:: PROBLEM ::
All the data should come back exactly as it was given.

:: Collection entries ::

......

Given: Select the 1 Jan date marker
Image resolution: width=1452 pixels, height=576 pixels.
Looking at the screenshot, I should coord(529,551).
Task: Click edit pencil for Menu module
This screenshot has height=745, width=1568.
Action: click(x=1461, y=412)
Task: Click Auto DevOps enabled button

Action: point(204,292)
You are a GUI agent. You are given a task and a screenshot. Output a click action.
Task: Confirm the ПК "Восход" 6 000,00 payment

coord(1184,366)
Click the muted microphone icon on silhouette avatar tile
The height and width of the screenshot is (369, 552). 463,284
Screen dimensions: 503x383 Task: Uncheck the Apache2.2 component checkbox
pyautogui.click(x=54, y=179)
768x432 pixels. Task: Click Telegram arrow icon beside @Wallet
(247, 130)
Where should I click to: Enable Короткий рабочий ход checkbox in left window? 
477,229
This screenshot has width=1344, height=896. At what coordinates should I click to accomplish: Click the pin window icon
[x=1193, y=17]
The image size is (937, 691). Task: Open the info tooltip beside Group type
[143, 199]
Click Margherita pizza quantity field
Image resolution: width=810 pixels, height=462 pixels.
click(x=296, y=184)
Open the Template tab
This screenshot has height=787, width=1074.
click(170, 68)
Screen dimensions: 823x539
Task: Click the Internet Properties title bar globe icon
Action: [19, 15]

......

:: RESULT OF THE EXERCISE ::
Given: Select the 1 Jan date marker
Image resolution: width=1452 pixels, height=576 pixels.
Looking at the screenshot, I should coord(529,551).
Task: Click edit pencil for Menu module
This screenshot has height=745, width=1568.
Action: click(x=1461, y=412)
Task: Click Auto DevOps enabled button

Action: point(204,292)
You are a GUI agent. You are given a task and a screenshot. Output a click action.
Task: Confirm the ПК "Восход" 6 000,00 payment

coord(1184,366)
Click the muted microphone icon on silhouette avatar tile
The height and width of the screenshot is (369, 552). 463,284
Screen dimensions: 503x383 Task: Uncheck the Apache2.2 component checkbox
pyautogui.click(x=54, y=179)
768x432 pixels. Task: Click Telegram arrow icon beside @Wallet
(247, 130)
Where should I click to: Enable Короткий рабочий ход checkbox in left window? 
477,229
This screenshot has width=1344, height=896. At what coordinates should I click to accomplish: Click the pin window icon
[x=1193, y=17]
The image size is (937, 691). Task: Open the info tooltip beside Group type
[143, 199]
Click Margherita pizza quantity field
Image resolution: width=810 pixels, height=462 pixels.
click(x=296, y=184)
Open the Template tab
This screenshot has height=787, width=1074.
click(170, 68)
Screen dimensions: 823x539
Task: Click the Internet Properties title bar globe icon
Action: [19, 15]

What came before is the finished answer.